Work task
Each line of the material should be retyped without alteration.

****

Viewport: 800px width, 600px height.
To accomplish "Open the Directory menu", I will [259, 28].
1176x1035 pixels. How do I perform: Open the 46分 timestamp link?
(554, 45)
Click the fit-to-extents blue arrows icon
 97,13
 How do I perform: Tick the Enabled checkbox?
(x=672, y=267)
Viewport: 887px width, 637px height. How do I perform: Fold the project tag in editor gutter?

****

Response to this task
Viewport: 800px width, 600px height.
To accomplish "Open the Directory menu", I will [259, 28].
1176x1035 pixels. How do I perform: Open the 46分 timestamp link?
(554, 45)
Click the fit-to-extents blue arrows icon
 97,13
 How do I perform: Tick the Enabled checkbox?
(x=672, y=267)
Viewport: 887px width, 637px height. How do I perform: Fold the project tag in editor gutter?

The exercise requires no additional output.